Based on other studies, Brown estimated that under certain conditions these panda gut bacteria can convert about 95 percent of plant biomass into simple sugars. The bacteria contain enzymes — highly active substances that speed up chemical reactions — so powerful that they can eliminate the need for high heat, harsh acids and high pressures currently used in biofuel production processes, she said. Those processes also tend to be time- and energy-intensive, as well as expensive. Panda bacteria could therefore provide a faster, cleaner and less costly way to make biofuels.

Brown is currently trying to identify every intestinal bacterium in the giant panda in order to isolate the most powerful digestive enzymes for biofuel production and other purposes. She noted that scientists could use well-established genetic engineering technology to put the genes that produce those enzymes into yeasts. The yeasts then would produce the enzymes and could be grown on a commercial scale to provide large amounts of enzymes for a biofuel industry.

“The discovery also teaches a lesson about the importance of biodiversity and preserving endangered animals,” Brown said, noting that less than 2,500 giant pandas remain in the wild and about 200 are in captivity. “Animals and plants are a major source of medicines and other products that people depend on. When we lose them to extinction, we may lose potential sources of these products.”

The U.S. Department of Energy, The Memphis Zoological Society, the Mississippi Corn Promotion Board, and the Southeastern Research Center at Mississippi State provided funding for this study.
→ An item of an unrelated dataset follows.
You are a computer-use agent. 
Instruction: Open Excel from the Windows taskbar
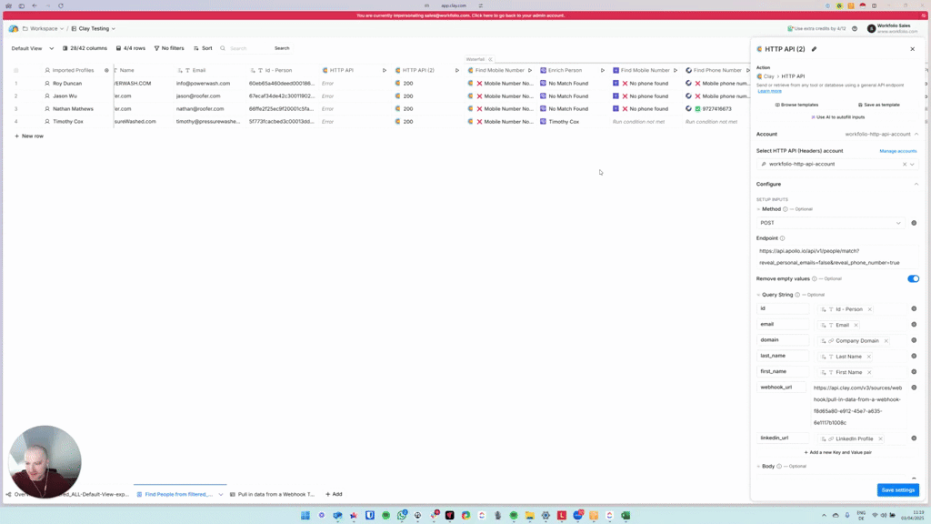coord(626,516)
The American Chemical Society is a non-profit organization chartered by the U.S. Congress. With more than 163,000 members, ACS is the world’s largest scientific society and a global leader in providing access to chemistry-related research through its multiple databases, peer-reviewed journals and scientific conferences. Its main offices are in Washington, D.C., and Columbus, Ohio.
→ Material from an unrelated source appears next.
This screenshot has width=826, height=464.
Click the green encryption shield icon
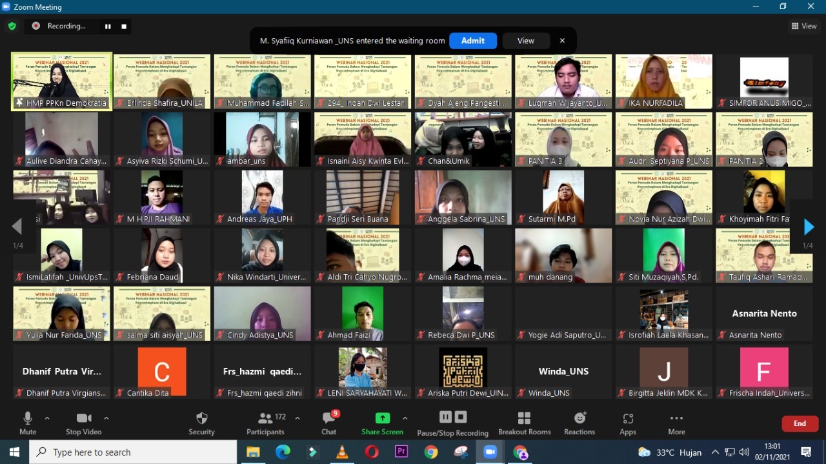(x=12, y=26)
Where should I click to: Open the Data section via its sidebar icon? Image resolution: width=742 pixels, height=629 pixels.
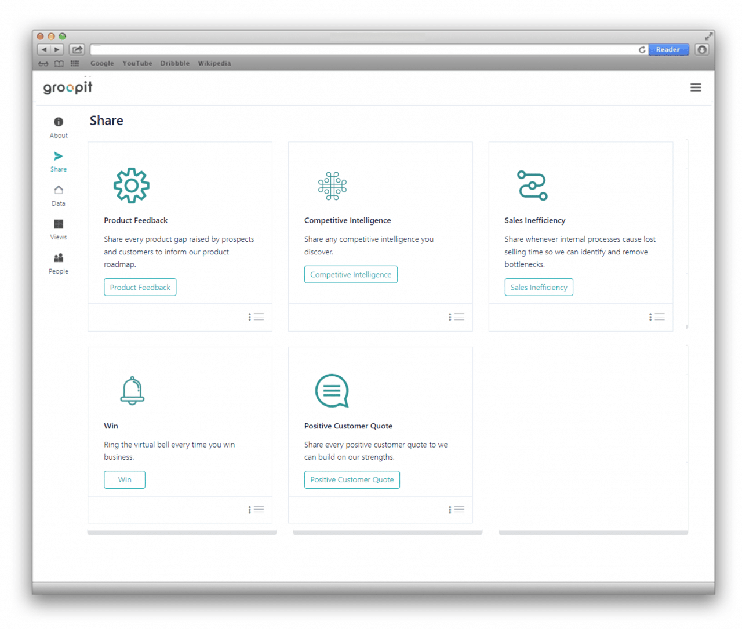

To automatically receive news releases from the American Chemical Society contact newsroom@acs.org.

# # #

CONTACT:

Ashli Brown, Ph.D.

Assistant Professor

Department of Biochemistry, Molecular Biology, Entomology, and Plant Pathology

Interim Director of Research and Industrial and Agricultural Services

Mississippi State Chemical Laboratory

Mississippi State University

Mississippi State, Miss. 39762

Phone: 662-325-7814

Fax: 662-312-3220

Email: ab506@msstate.edu

ABSTRACT:

Lignocellulosic biomass is a renewable resource that can be used for biofuel production with the assistance of cellulolytic anaerobic organisms from fecal material. The ability of fecal material to degrade was shown by the treatment of biomass with giant panda (Ailuropoda melanoleuca) feces, indicating that gut flora may reduce biomass. In our study, eight bacterial groups were enumerated monthly over a fourteen-month sampling of the giant pandas to characterize the gastrointestinal flora. Colony forming units per gram fecal material for Bacteroides spp. ranged in the male and female panda from 102 to 104, values for Clostridium spp. ranged from 102 to 105. The previously unidentified Bacteroides spp. in the giant panda and Clostridium spp. may be useful in the degradation of lignocellulosic biomass and its conversion to biofuels. Further work must be conducted to identify species and to isolate cellulase genes in these organisms; metagenomic work is underway to accomplish these tasks.